To create an environment.yml file from your currently-activated environment, run

[alice@submit]$ conda env export > environment.yml

This environment.yml will pin the exact version of every dependency in your environment. This can sometimes be problematic if you are moving between platforms because a package version may not be available on some other platform, causing an “unsatisfiable dependency” or “inconsistent environment” error. A much less strict pinning is

[alice@submit]$ conda env export --from-history > environment.yml

which only lists packages that you installed manually, and does not pin their versions unless you yourself pinned them during installation. If you need an intermediate solution, it is also possible to manually edit environment.yml files; see the conda environment documentation for more details about the format and what is possible. In general, exact environment specifications are simply not guaranteed to be transferable between platforms (e.g., between Windows and Linux). We strongly recommend using the strictest possible pinning available to you.

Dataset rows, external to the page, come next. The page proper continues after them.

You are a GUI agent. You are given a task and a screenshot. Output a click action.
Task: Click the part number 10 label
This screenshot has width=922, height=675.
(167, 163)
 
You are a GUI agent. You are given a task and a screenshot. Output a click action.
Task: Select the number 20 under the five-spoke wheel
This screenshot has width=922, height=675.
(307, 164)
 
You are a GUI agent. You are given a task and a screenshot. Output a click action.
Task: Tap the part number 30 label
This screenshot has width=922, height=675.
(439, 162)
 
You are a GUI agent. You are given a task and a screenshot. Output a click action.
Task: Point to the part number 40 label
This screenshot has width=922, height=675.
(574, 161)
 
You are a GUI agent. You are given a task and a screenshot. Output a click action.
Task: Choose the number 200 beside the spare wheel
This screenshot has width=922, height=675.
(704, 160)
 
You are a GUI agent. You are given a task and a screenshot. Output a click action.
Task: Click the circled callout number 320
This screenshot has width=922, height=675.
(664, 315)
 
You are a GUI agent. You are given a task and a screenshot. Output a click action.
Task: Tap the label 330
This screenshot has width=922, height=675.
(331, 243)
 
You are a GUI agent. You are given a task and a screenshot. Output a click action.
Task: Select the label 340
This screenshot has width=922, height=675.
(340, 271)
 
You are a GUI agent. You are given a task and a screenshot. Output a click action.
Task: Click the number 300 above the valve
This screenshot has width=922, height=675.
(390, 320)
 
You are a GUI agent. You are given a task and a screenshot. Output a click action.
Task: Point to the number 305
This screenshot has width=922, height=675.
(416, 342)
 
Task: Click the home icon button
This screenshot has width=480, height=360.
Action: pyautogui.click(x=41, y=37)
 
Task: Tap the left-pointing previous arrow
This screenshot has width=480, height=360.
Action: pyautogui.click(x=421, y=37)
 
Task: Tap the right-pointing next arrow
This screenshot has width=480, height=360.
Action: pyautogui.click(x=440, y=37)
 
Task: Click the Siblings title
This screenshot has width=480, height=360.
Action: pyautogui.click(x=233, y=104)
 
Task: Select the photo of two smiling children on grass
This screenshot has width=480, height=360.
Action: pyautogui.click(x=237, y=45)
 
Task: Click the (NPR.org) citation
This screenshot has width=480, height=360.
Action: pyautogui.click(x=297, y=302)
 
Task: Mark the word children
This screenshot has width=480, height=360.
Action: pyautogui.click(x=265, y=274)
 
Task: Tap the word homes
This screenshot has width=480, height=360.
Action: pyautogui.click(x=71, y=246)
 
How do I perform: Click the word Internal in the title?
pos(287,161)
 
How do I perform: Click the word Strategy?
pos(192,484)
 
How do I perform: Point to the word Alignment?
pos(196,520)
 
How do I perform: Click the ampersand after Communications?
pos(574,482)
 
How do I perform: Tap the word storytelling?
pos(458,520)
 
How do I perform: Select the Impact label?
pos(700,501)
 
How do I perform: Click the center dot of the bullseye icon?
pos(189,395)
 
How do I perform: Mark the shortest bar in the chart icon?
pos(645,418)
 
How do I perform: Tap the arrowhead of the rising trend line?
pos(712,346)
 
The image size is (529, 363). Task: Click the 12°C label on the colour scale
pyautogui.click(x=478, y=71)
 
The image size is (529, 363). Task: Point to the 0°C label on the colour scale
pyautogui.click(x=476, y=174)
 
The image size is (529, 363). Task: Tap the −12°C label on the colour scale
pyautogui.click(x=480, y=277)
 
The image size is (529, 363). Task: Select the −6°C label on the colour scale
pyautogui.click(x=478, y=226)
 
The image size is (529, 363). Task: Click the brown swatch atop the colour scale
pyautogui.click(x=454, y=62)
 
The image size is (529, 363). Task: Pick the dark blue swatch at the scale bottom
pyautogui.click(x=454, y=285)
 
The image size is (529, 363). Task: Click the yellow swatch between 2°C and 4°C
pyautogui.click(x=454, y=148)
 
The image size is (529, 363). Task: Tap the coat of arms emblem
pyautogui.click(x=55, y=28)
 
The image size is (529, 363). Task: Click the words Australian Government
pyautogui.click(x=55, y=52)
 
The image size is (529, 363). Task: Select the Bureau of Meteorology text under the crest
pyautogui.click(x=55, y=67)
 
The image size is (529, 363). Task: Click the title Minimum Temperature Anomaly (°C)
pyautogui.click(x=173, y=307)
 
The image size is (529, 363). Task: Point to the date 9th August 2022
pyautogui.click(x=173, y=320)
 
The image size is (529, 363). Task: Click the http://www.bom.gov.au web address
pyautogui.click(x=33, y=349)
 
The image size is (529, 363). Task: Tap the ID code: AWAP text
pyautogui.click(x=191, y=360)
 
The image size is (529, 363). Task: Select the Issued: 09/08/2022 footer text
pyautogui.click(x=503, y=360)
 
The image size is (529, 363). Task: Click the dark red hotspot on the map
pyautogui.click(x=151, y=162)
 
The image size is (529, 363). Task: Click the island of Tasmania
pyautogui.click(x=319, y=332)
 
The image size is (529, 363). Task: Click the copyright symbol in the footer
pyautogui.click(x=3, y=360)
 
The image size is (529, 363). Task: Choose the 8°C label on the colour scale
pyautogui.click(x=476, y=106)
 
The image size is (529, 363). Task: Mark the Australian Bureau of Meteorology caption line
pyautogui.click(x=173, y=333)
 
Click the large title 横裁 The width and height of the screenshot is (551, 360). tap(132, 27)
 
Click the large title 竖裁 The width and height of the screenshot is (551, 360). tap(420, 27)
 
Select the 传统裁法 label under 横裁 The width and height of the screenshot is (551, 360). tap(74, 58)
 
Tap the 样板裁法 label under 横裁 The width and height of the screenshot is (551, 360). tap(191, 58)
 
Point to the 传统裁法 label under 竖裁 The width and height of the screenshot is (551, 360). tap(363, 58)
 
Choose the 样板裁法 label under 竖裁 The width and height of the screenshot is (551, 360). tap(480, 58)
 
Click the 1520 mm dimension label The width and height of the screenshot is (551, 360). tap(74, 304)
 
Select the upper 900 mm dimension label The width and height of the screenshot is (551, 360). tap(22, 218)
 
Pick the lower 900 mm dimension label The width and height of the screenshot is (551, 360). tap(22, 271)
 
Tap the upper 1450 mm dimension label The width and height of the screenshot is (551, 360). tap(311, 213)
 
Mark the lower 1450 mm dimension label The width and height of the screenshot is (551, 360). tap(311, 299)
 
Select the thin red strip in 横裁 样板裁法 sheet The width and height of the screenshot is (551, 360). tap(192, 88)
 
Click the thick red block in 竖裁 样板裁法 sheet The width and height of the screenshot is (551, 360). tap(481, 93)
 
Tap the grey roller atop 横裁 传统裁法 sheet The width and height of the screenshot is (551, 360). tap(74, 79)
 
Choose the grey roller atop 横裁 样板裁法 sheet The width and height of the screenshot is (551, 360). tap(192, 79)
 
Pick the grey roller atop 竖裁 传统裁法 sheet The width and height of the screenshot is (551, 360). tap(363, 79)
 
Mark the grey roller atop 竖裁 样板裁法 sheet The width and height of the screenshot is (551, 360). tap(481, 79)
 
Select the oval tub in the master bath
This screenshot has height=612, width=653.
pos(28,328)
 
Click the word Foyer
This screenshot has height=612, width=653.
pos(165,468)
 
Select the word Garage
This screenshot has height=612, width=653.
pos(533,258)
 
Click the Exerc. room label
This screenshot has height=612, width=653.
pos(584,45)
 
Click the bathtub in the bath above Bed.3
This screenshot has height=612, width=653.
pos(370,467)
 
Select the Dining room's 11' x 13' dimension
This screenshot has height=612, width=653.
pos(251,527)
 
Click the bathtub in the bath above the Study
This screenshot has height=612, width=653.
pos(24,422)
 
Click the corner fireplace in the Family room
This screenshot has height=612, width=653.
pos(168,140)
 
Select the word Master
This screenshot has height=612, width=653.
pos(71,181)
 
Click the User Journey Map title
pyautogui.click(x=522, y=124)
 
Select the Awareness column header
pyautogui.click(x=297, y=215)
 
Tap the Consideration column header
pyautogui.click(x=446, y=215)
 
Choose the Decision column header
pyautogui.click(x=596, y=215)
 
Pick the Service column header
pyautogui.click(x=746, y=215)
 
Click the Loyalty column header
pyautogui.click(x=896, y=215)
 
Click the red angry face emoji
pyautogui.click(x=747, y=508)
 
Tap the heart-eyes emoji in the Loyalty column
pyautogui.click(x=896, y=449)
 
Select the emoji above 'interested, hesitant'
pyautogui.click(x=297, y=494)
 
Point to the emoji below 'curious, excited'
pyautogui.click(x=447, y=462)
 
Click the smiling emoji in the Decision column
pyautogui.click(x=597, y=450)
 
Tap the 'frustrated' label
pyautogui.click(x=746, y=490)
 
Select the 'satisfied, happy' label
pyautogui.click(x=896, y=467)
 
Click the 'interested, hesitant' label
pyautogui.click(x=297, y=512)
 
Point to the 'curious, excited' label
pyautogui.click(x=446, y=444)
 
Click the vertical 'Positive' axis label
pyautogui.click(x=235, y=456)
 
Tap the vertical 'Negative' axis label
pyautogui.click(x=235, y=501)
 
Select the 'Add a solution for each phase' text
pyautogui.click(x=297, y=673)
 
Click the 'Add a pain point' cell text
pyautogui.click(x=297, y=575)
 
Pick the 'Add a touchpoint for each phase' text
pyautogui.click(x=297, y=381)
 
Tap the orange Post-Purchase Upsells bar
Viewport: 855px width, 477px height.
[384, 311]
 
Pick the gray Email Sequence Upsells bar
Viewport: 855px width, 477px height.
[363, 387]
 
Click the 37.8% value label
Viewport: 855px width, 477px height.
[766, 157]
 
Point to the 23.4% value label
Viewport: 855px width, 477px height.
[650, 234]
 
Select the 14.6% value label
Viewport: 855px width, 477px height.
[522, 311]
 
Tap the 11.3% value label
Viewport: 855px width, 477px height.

To create an environment from an environment.yml file, run

[alice@submit]$ conda env create -f environment.yml

By default, the name of the environment will be whatever the name of the source environment was; you can change the name by adding a -n <name> option to the conda env create command.

If you use a source control system like git, we recommend checking your environment.yml file into source control and making sure to recreate it when you make changes to your environment. Putting your environment under source control gives you a way to track how it changes along with your own code.

If you are developing software on your local computer for eventual use on the CHTC pool, your workflow might look like this:

1. Set up a conda environment for local development and install packages as desired (e.g., conda create -n science; conda activate science; conda install numpy).
2. Once you are ready to run on the CHTC pool, create an environment.yml file from your local environment (e.g., conda env export > environment.yml).
3. Move your environment.yml file from your local computer to the submit machine and create an environment from it (e.g., conda env create -f environment.yml), then pack it for use in your jobs, as per Create Software Package.

More information on conda environments can be found in their documentation.